This mouse was cloned from a white blood cell and lived 23 months. Photo Kamimura et al., Biol Reprod 2013.
Researchers in Japan have found a method to create armies of genetically-identical lab mouse clones using just a drop of blood.
For the first time ever, researchers have created viable clones of mice using just white blood cells pulled from less than 10 microliters' worth of blood, which might allow researchers to mass produce genetically identical organisms for lab testing.
Just 2.1 percent of embryos created using granulocytes and monocytes—the largest white blood cells—survived to term using the blood harvesting process, it's an important win in cloning technology because it allows researchers to create additional copies of mice that have certain infertility issues.
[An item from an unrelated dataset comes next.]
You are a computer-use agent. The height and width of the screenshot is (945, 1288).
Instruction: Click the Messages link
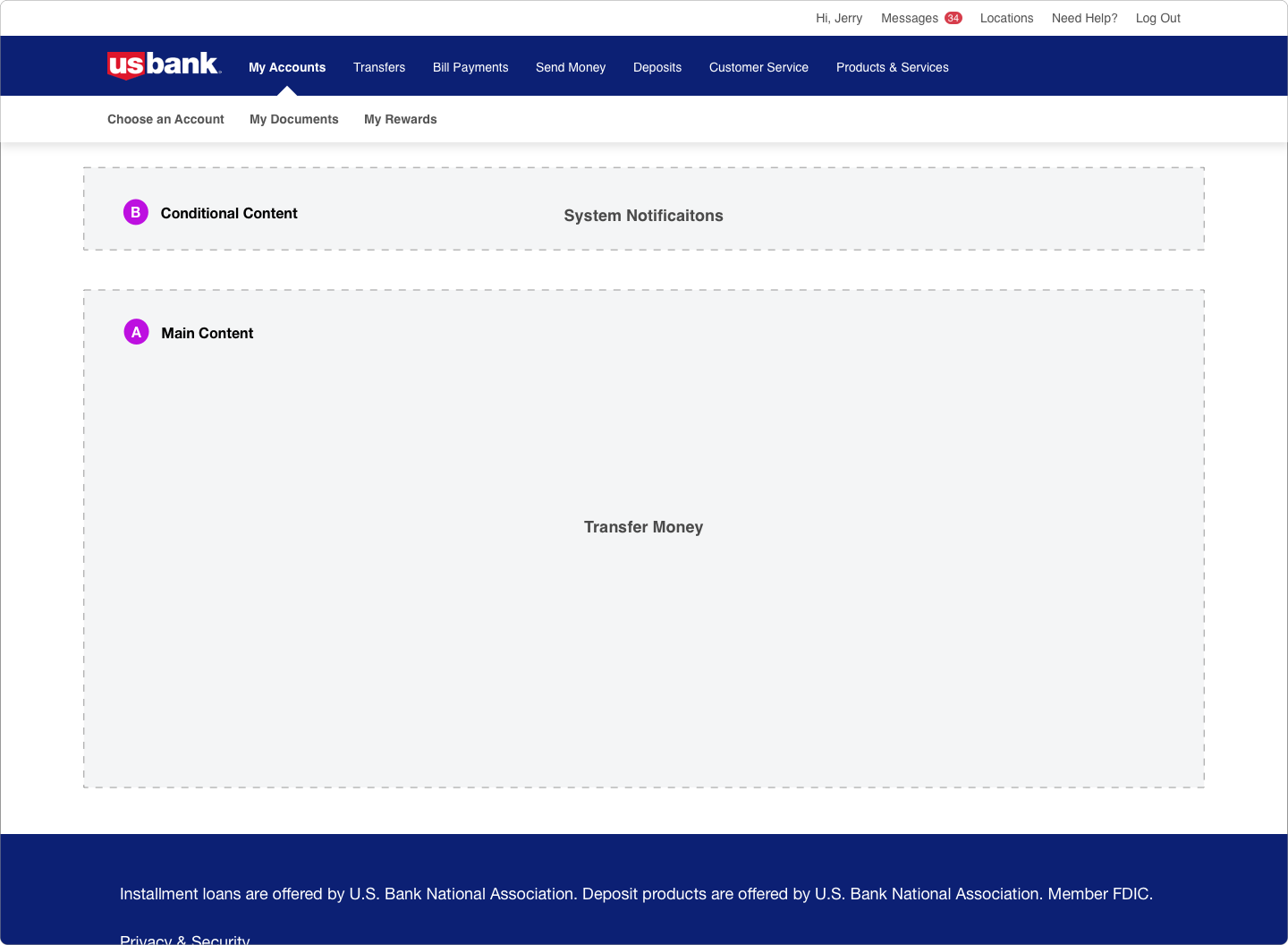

In lab science, that's a big deal: Mice are often genetically modified or bred to have certain diseases that model human disorders. But when one of those diseases leads to infertility, they often have to start the process over, leading to delays and increased costs in drug testing and research.
Researchers at Japan's RIKEN BioResource Center used standard somatic cell nuclear transfer (SCNT), the same method used to create Dolly the sheep and most animal clones since then. In SCNT, the nucleus of a body cell is injected into an egg cell in vitro. Most SCNT cloning is done with cumulus cells, which surround the egg cell--harvesting these cells can be difficult and invasive, with the donor animal often being put at risk. There are also a limited amount of them, so creating lots of clones is costly and difficult.
"Most somatic cells can be proliferated in vitro, unlike sex cells," he said. "This makes the chance of cloning animals unlimited. Blood cells can be collected less invasively and are at the correct developmental stage of the cell cycle for cloning."
Cloned mice produced at their lab lived for up to 23 months, which is well within the normal life cycle for a lab animal. Because the process is largely only useful for creating mass quantities of an organism, the team has no plans to try cloning anything larger than a mouse. But the breakthrough could lead to faster drug development for infertility and other diseases that eventually render someone infertile.